This study was deemed exempt from full review by the University of Michigan’s Institutional Review Board according to national regulations and therefore informed consent from participants was not required. This manuscript follows the modified STROBE guidelines for reporting the findings of observations studies in simulation education [18].
Program development
Content for the MR programs was defined by expert opinion (board certified emergency physician and anesthesiologists) using an iterative approach. Content scripts were defined, and mock-ups of the graphics reviewed and revised. Graphics were designed using both 2 and 3-D software. The principal graphic design programs utilized included Maya, 3D Studio Max, Adobe After Effects, Adobe Photoshop, and Macromedia Flash. Using these programs, models were developed and 3-D visuals rendered using the Unity game engine together with ArtToolKit. ArtToolKit is a powerful mixed reality application that allows for optical tracking e.g., movement of a catheter into a vein. Once the models were created, content was merged into procedure-specific interactive modules which, in concert with HoloLens technology (Microsoft Corp. Redmond WA), allows the user to view superimposed internal anatomical features on a mannequin via computer-generated images (Fig. 1). For the purposes of this program, the HoloLens was used to help the participants visualize the major arm veins superimposed on a Laerdal mannequin arm during catheter placement (Fig. 2).
Usability testing
Once developed, the mixed reality program was tested for usability by 7 healthcare individuals with varying degrees of experience (none to experienced) with PIVC placement. Each individual attempted PIVC placement using the HoloLens and Laerdal arm mannequin. Individuals used a ‘talk back” approach to elicit feedback on their experiences with the mixed reality program. Comments were then relayed back to the development team for further review and refinement.
Participants
The study population included medical students attending the University of Michigan’s Medical School together with residents, fellows, faculty, nurses, and nurse anesthetists (CRNAs) from the Departments of Anesthesiology and Pediatrics. Participants were identified through University of Michigan e-mail listings and face-to-face recruitment.
Several days prior to the start of the study, eligible participants were e-mailed a link to a short informational video of the MR technology and PIVC trainer.

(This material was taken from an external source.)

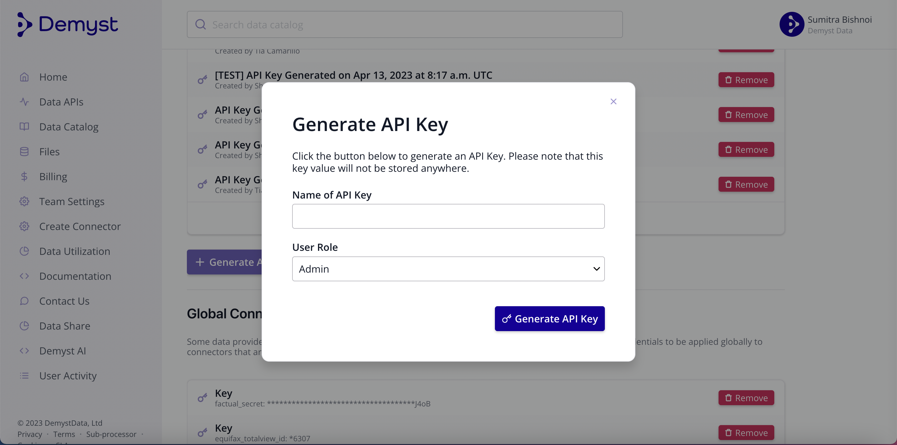This screenshot has width=897, height=445.
Task: Go to Create Connector in sidebar
Action: (x=80, y=227)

This video was also available to participants on the day of study who again had a chance to review and discuss with the investigators. Due to safety protocols related to the COVID-19 pandemic and minimization of disruptions to the MR calibrations, the participants did not wear the Hololens. The Hololens was secured to a stand over the mannequin arm and the participant was guided by the HoloLens projected images on to a monitor of the internal anatomy of the arm and arm veins where they would then attempt cannulation of the mannequin arm using a standard IV needle and catheter. This set-up can be seen in Fig. 2. During this procedure, participants were evaluated in real-time by one of the authors (LR, EP or AT) using a checklist approach for correct identification of the insertion site, angle of approach, and insertion and advancement of the needle and catheter. Successful placement of the PIVC on the first attempt was documented. Complications such as the development of a hematoma or extravasation were also documented together with the number of subsequent attempts required until successful placement. Following attempts at cannulation, participants completed a 28-item online survey (Qualtrics) to elicit information about their level of training, prior experience with PIVC placement, perceptions of the trainer and thoughts on the use of MR technology as a training tool for medical procedures in general. Survey items included both closed and open responses. Two weeks following the study, participants were e-mailed a link to a short 6-item online survey to elicit information about any experiences with PIVC placement in the clinical setting subsequent to their using the MR trainer and, its impact, if any, on their approach and success rates.
Statistical analysis
Data from the Qualtrics surveys were downloaded directly to SPSS version 25.0 (IBM Inc., New York, NY) for analysis. Qualitative data were described using frequency distributions. Data are described as n (%) and mean ± SD. Free-text responses to open-ended questions were evaluated qualitatively and the most common themes reported.